If you are building a data pipeline, and you need to define an Airflow sensor to wait on this table's updates, instead of waiting on Hive partitions, you should utilize our datasets.yaml configuration and appropriate helper functions to construct a sensor.

In your instance's datasets.yaml file:

iceberg_wmf_content_mediawiki_content_history_v1:
  datastore: iceberg
  table_name: wmf_content.mediawiki_content_history_v1
  produced_by:
    airflow:
      instance: analytics
      dag_id: mw_content_merge_events_to_mw_content_history_daily

In your Airflow Python DAG code:

from platform_eng.config.dag_config import dataset

dataset_id = "iceberg_wmf_content_mediawiki_content_history_v1"

wait_for_sensor = dataset(dataset_id).get_sensor_for(dag)

In case your sensor requires covering more than one day's worth of target DAG executions, we offer a helper function you can use:

from platform_eng.config.dag_config import dataset
from wmf_airflow_common.sensors.helper import get_daily_execution_dates_fn

dataset_id = "iceberg_wmf_content_mediawiki_content_history_v1"

wait_for_sensor = dataset(dataset_id)
    .get_sensor_for(
        dag,
        execution_date_fn=get_daily_execution_dates_fn(num_days=7),
    )

NOTE: Waiting on this sensor guarantees the following: we have ingested all the revision events from the last 24 hours, and we have ingested all the detected reconciliation events from the last 24 hours.

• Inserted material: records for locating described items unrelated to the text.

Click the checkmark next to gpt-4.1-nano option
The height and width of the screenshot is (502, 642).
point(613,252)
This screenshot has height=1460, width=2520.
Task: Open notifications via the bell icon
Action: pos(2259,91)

Since the reconciliation process lags by 24 hours, this means that the last 24 hours of data may be missing updates. This is the fastest way to consume this table if your use case can tolerate eventually consistent data.

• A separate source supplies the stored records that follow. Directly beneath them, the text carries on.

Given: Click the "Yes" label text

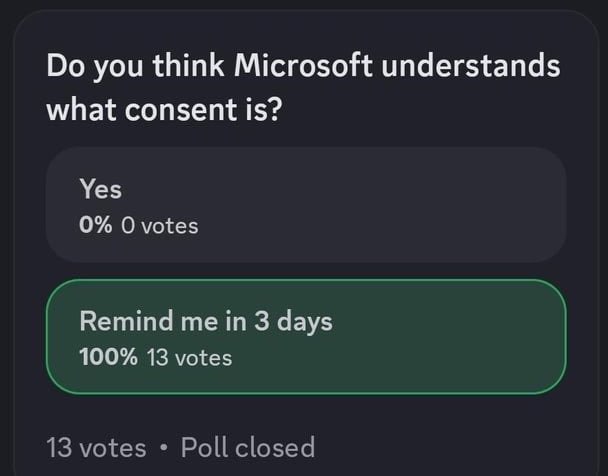Looking at the screenshot, I should (x=100, y=190).

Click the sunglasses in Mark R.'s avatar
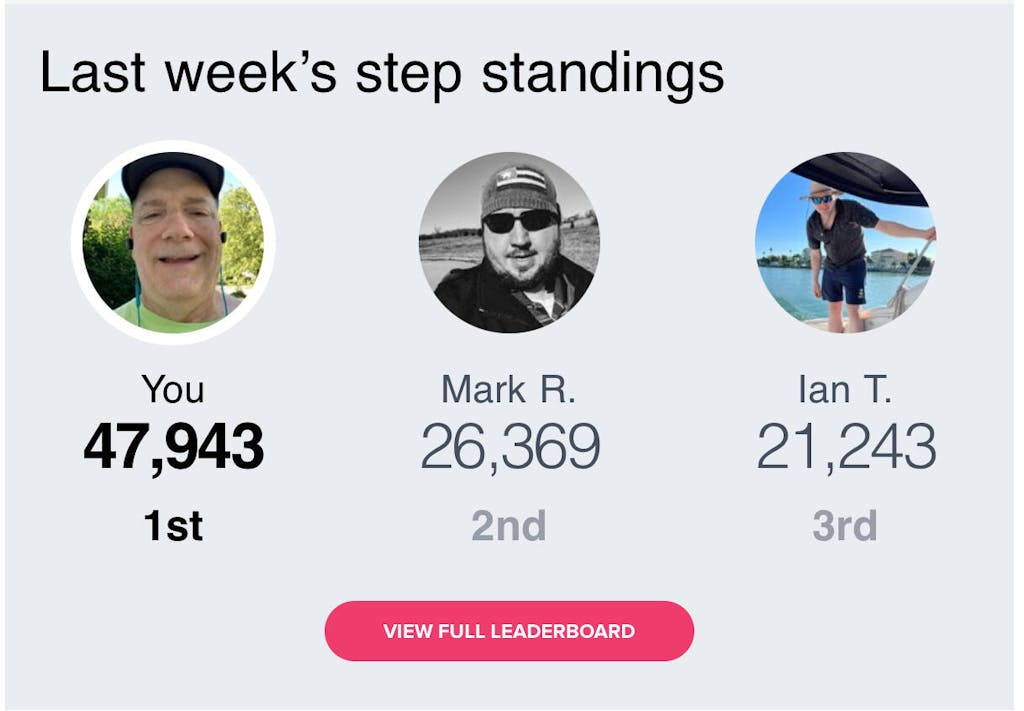[519, 220]
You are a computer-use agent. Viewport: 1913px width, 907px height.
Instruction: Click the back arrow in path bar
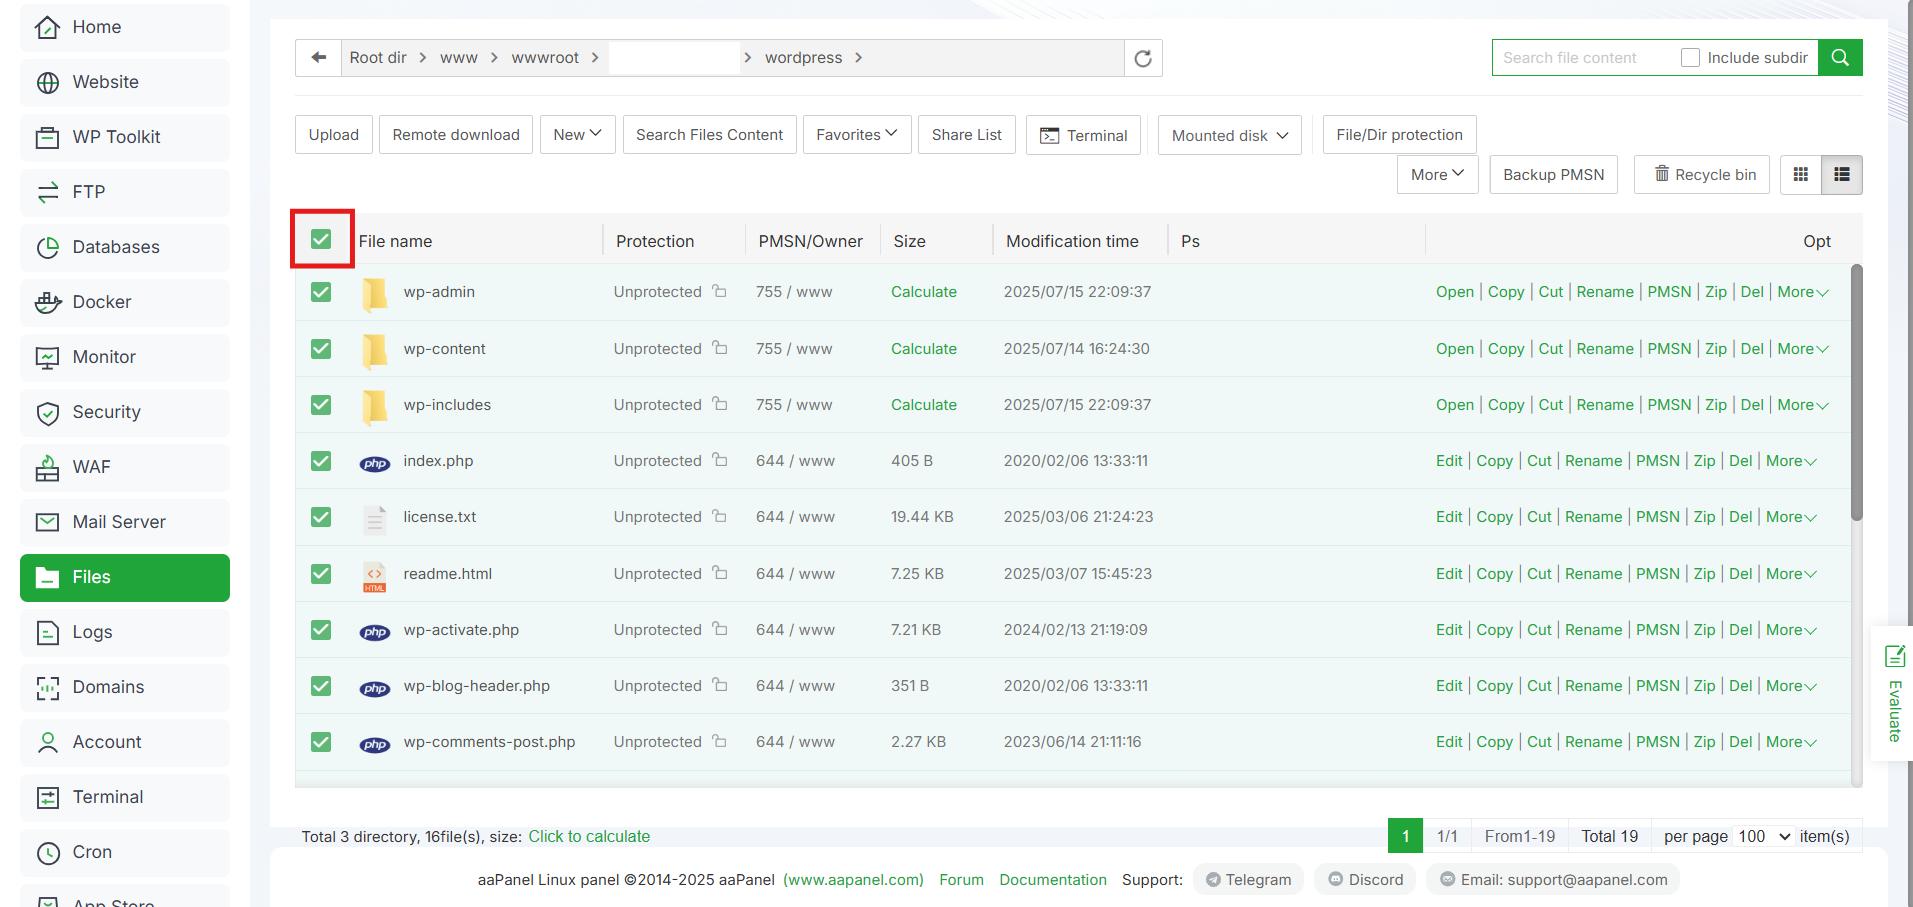[319, 58]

If your use case requires more precision, you can use the sensor as above, but then always consume the data with a filter on the revision_dt column like so:

SELECT 
  *
FROM wmf_content.mediawiki_content_history_v1
WHERE wiki_id = 'simplewiki'
  AND revision_dt <= TIMESTAMP '{{ data_interval_start | to_dt() }}'
LIMIT 10

Where {{ data_interval_start | to_dt() }} is a Jinja template generated from your Airflow DAG.

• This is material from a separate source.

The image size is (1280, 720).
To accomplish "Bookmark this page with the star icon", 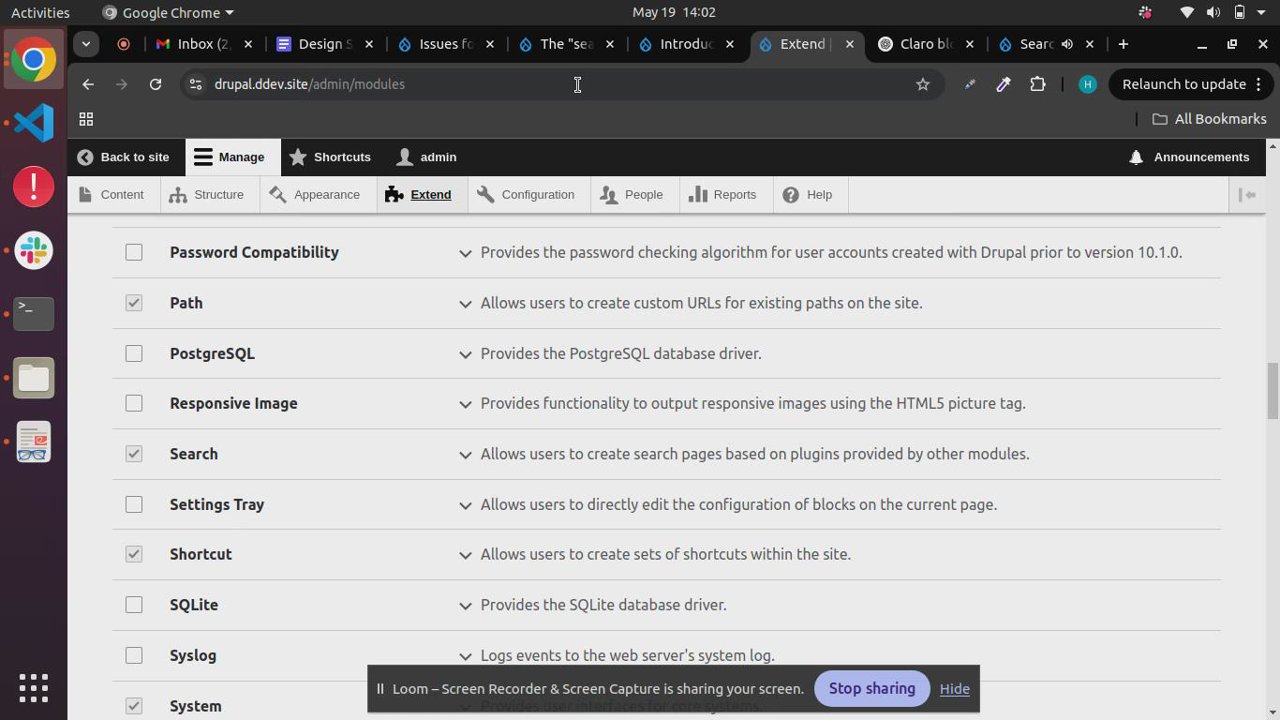I will coord(923,84).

What minimal Spark configuration do I need to fully read this table?

To be able to take advantage of Iceberg performance improvements, this table's chosen file format is PARQUET. This format has historically been problematic at WMF when wikitext content was included, as some pages do include very big content payloads. Thus we made some basic performance benchmarks to make sure that a Spark job with reasonable resources can fully read the table. We have found that a yarn-large configuration, as defined on the wmfdata helper library, is sufficient:

spark = wmfdata.spark.create_custom_session(
    master='yarn',
    spark_config={
            "spark.driver.memory": "4g",
            "spark.dynamicAllocation.maxExecutors": 128,
            "spark.executor.memory": "8g",
            "spark.executor.cores": 4,
            "spark.sql.shuffle.partitions": 512
    }
)

Pipeline

  1. EventBus generates page_change and page_visibility events that are sent to our Jumbo Kafka instance.
  2. Every hour, these events are materialized in HDFS via Gobblin.
  3. Every day, events from step (2) are ingested into mediawiki_content_history_v1 via a Spark job whose main job is a MERGE INTO statement.
  4. A consistency check is done between the last 24 hours of ingested data and the Analytics Replicas. Any inconsistencies are kept at wmf_content.inconsistent_rows_of_mediawiki_content_history_v1 for 90 days.
  5. A separate Spark job then queries the Analytics Replicas for any revision that was found inconsistent in step (4). Reconcile page_change events are generated to a reconcile Kafka topic.
  6. Reconcile events from the last 24 hours shifted back 24 hours are ingested into the table via a a Spark job whose main job is a MERGE INTO statement.
  7. Every month, a full reconcile over all revisions is triggered to catch any historic inconsistencies.
  8. All of this is coordinated via a set of Airflow jobs.